[Saved entries]
------------------------------------

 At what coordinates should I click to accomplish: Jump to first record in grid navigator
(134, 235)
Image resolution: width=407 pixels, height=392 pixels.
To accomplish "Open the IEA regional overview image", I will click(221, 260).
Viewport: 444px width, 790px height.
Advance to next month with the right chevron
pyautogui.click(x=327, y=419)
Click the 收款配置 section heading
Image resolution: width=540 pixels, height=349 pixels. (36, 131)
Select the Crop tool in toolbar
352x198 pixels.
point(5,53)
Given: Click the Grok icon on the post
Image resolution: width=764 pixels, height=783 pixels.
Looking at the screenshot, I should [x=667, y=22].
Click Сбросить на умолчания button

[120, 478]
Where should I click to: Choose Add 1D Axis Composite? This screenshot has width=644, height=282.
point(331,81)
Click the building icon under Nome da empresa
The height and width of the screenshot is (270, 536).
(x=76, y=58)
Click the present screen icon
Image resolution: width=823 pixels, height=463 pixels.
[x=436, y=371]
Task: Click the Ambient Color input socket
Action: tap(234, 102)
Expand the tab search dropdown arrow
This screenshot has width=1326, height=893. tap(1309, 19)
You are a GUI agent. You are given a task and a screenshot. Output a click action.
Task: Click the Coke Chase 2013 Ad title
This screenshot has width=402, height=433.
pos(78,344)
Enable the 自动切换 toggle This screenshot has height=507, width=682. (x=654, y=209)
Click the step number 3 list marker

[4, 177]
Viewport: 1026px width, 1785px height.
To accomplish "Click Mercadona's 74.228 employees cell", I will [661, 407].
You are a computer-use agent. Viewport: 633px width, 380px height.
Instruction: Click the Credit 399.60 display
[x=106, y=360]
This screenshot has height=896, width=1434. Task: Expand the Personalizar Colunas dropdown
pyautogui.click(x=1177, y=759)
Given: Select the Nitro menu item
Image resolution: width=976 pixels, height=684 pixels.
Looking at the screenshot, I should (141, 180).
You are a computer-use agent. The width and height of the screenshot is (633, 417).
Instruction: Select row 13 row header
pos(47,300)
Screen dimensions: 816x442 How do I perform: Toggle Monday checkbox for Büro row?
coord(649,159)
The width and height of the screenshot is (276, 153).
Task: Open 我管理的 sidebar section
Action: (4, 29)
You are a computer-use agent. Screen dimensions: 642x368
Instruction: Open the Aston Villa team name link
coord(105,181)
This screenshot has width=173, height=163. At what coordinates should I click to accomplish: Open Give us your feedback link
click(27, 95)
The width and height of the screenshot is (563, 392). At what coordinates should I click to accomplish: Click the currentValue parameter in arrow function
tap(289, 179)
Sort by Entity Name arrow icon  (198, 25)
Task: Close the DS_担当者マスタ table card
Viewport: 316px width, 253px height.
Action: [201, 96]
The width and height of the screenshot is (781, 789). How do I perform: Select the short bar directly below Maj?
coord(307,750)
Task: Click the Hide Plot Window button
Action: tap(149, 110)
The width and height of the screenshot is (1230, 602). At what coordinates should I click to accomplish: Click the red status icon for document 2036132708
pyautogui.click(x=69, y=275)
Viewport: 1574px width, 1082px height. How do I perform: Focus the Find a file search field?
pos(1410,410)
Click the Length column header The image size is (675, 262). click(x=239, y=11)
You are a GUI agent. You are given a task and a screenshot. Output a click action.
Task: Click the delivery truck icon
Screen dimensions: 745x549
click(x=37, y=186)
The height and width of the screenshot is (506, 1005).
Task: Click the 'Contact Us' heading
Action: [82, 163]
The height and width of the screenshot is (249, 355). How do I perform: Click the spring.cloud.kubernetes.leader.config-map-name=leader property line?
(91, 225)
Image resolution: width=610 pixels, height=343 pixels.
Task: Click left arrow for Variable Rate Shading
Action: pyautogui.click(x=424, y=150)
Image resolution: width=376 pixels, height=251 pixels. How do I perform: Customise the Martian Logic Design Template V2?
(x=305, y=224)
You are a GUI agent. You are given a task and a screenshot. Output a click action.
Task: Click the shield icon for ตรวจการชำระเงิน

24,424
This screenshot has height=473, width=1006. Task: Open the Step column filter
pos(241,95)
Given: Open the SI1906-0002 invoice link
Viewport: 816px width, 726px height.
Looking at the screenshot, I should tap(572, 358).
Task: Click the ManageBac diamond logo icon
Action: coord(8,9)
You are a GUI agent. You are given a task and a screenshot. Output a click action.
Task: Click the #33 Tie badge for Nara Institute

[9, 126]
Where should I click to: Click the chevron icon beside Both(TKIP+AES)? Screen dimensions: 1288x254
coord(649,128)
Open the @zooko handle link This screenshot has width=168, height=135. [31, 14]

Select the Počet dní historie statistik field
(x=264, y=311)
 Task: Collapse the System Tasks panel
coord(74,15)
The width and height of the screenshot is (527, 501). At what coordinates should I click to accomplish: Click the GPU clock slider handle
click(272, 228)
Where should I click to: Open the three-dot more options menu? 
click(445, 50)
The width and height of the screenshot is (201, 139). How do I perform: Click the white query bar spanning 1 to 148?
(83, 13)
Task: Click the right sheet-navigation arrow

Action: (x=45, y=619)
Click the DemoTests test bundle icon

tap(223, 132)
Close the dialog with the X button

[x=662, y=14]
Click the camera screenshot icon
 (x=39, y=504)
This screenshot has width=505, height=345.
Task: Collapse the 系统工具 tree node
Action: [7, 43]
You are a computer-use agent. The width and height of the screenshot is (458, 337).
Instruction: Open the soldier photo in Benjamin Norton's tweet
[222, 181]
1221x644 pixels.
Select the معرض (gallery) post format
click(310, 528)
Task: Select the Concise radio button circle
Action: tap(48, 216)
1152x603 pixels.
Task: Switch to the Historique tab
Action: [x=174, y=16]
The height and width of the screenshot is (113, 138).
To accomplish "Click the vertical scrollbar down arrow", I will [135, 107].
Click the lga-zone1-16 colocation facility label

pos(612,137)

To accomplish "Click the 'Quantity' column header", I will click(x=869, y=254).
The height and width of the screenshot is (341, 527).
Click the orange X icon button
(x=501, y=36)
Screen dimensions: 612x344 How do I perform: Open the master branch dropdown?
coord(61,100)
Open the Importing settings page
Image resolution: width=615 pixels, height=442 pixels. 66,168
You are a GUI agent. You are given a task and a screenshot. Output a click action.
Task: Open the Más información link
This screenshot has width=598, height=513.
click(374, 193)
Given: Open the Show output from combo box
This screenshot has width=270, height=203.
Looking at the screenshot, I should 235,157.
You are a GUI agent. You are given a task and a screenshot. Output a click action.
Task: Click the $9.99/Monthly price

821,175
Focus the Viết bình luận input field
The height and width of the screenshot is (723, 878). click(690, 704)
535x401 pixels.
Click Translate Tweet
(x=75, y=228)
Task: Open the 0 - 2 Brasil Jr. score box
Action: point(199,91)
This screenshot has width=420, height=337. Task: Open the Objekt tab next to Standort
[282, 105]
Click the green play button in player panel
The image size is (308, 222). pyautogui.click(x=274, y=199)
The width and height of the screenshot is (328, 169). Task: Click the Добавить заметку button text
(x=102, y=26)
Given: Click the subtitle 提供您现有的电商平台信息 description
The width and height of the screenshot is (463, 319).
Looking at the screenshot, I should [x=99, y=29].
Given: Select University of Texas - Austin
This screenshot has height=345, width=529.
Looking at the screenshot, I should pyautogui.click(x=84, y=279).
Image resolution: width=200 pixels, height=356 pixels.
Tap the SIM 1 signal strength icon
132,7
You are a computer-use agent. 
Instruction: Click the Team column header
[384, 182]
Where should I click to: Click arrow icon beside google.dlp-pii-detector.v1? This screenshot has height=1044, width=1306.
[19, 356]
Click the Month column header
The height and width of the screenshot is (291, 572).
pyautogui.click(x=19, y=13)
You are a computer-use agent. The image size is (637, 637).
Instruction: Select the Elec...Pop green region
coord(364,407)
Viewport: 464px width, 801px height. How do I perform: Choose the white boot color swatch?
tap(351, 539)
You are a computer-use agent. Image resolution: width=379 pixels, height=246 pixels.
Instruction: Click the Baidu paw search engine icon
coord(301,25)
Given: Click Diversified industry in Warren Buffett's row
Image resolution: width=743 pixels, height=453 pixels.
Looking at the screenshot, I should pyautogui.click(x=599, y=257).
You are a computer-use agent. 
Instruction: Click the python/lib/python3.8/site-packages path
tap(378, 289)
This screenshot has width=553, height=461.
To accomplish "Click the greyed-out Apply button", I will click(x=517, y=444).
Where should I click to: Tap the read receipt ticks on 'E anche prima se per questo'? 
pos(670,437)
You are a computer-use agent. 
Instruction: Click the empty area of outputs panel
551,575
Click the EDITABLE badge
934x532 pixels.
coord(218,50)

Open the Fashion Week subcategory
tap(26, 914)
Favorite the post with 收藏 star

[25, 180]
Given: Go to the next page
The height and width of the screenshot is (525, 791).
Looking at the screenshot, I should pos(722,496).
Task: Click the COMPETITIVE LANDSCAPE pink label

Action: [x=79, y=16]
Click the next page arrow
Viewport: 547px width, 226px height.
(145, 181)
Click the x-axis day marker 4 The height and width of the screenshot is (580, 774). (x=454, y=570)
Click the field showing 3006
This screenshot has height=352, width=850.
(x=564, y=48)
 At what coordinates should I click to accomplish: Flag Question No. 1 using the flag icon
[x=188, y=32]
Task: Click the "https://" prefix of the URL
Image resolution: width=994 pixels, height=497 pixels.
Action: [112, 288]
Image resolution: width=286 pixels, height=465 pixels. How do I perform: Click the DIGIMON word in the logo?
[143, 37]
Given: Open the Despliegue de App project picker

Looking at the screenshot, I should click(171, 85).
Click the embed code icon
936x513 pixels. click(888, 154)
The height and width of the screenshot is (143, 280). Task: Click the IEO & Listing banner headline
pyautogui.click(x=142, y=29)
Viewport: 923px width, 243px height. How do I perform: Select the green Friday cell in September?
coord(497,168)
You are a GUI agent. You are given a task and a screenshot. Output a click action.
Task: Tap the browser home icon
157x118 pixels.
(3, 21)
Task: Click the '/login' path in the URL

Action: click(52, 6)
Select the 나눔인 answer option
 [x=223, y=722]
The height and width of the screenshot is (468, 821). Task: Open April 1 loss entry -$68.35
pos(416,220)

------------------------------------

The problem:
Reproduce each line of the entries above from the one containing "prefix of the URL" through the last, exactly, and no other line.

Exercise result:
Task: Click the "https://" prefix of the URL
Image resolution: width=994 pixels, height=497 pixels.
Action: [112, 288]
Image resolution: width=286 pixels, height=465 pixels. How do I perform: Click the DIGIMON word in the logo?
[143, 37]
Given: Open the Despliegue de App project picker

Looking at the screenshot, I should click(171, 85).
Click the embed code icon
936x513 pixels. click(888, 154)
The height and width of the screenshot is (143, 280). Task: Click the IEO & Listing banner headline
pyautogui.click(x=142, y=29)
Viewport: 923px width, 243px height. How do I perform: Select the green Friday cell in September?
coord(497,168)
You are a GUI agent. You are given a task and a screenshot. Output a click action.
Task: Tap the browser home icon
157x118 pixels.
(3, 21)
Task: Click the '/login' path in the URL

Action: click(52, 6)
Select the 나눔인 answer option
 [x=223, y=722]
The height and width of the screenshot is (468, 821). Task: Open April 1 loss entry -$68.35
pos(416,220)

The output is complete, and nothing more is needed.